Extract provided:
Why You May Be Getting Those Random Dry Patches On Your Face

While some people might associate dry patches of skin with winter, this problem can strike at any given point in time, especially if you don't moisturize regularly. When you happen to notice a random dry patch on your face, you may immediately panic. Not only can it be unsightly but it can also be difficult to mask with makeup.

As board-certified dermatologist Dr. Flora Kim explains to Women's Health, dry patches of skin on the face often appear differently on each person. While some may be pink, others might be red in color, depending on the severity. Flakiness, crustiness, and scaliness are all unpleasant symptoms that may arise as well. If you suspect you have a dry patch but are unsure, the texture of the patch can be a giveaway — a rough, sandpaper-like area of the skin is often a dry patch.

Inflammation and irritation can also come along with these dry patches, making them uncomfortable to handle, but what causes them? Dr. Flora Kim tells Women's Health that while a lack of moisture can be the culprit, it isn't the only cause. In fact, your environment might be to blame, as well as certain underlying health conditions. Some cases may even require a medical professional for proper treatment. Let's take a look at the most common causes of random dry patches that develop on the facial area.

What causes dry patches of skin?

As Medical News Today explains, our skin naturally creates an oil known as sebum, which hydrates and protects the skin. The underproduction of sebum can result in dryness, and this can result in the formation of rough, dry patches in the facial area.

Cold weather and dry air are often to blame for these patches, but they aren't the only causes. Some of the chemicals used in soaps can dry out the skin, and overwashing your face, in general, can exacerbate the issue. In other cases, people who experience chronic dry skin have underlying medical conditions. For example, psoriasis can cause dry, scaly patches with uncomfortable symptoms. Hypothyroidism, a thyroid gland condition, can result in dry skin over time as well, according to Medical News Today.

If you notice recurring random dry patches of skin on your face or other areas of your body, contact your doctor. They may refer you to a dermatologist, who can help you identify the cause of your dry skin. Many of the symptoms of conditions, such as eczema, can be treated, per the Mayo Clinic. This can allow you to live more comfortably in your own skin.

Problems and tasks:
#1 Answer these questions using the article on dry facial patches:
(a) What texture of skin does the article say is often a dry patch?
(b) What is the name of the oil that the skin naturally creates?
(c) Which thyroid gland condition can lead to dry skin over time?
#2 Reproduce the passage from the article on dry facial patches, from "If you notice" to "your own skin.".

Material provided:
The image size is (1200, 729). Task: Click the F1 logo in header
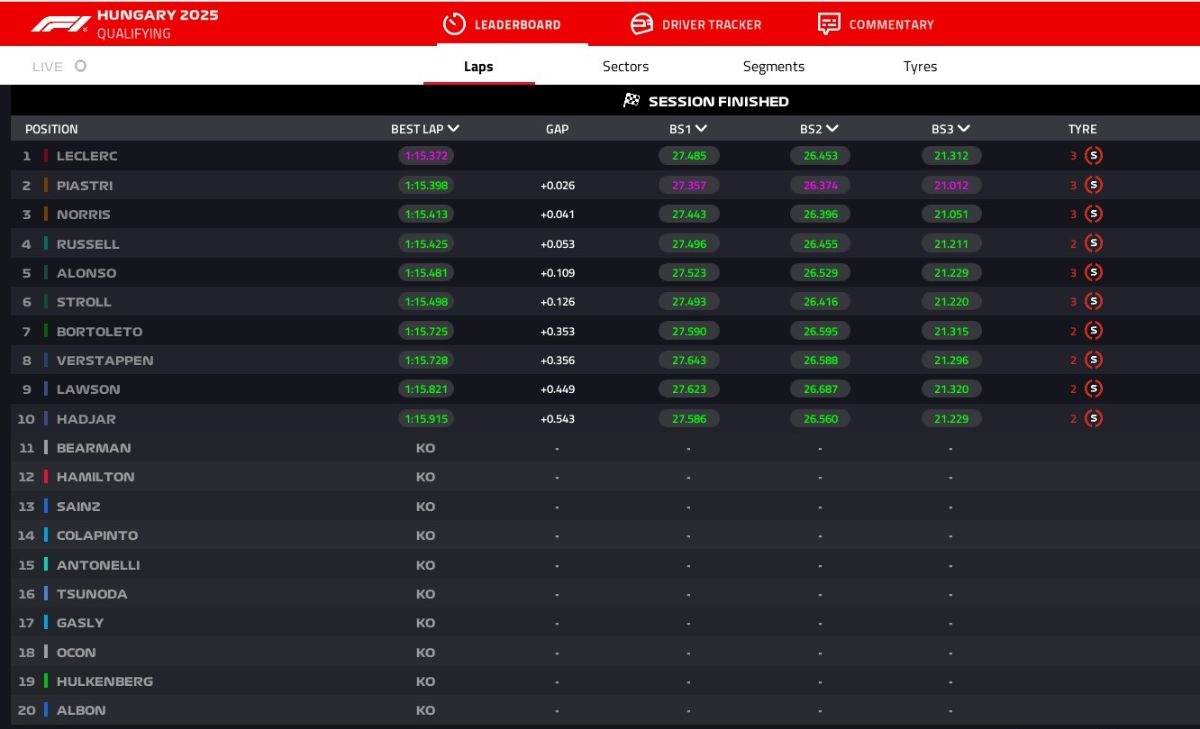click(60, 24)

Results for each task:
#1
(a) A rough, sandpaper-like area of the skin.
(b) Sebum.
(c) Hypothyroidism.

#2
If you notice recurring random dry patches of skin on your face or other areas of your body, contact your doctor. They may refer you to a dermatologist, who can help you identify the cause of your dry skin. Many of the symptoms of conditions, such as eczema, can be treated, per the Mayo Clinic. This can allow you to live more comfortably in your own skin.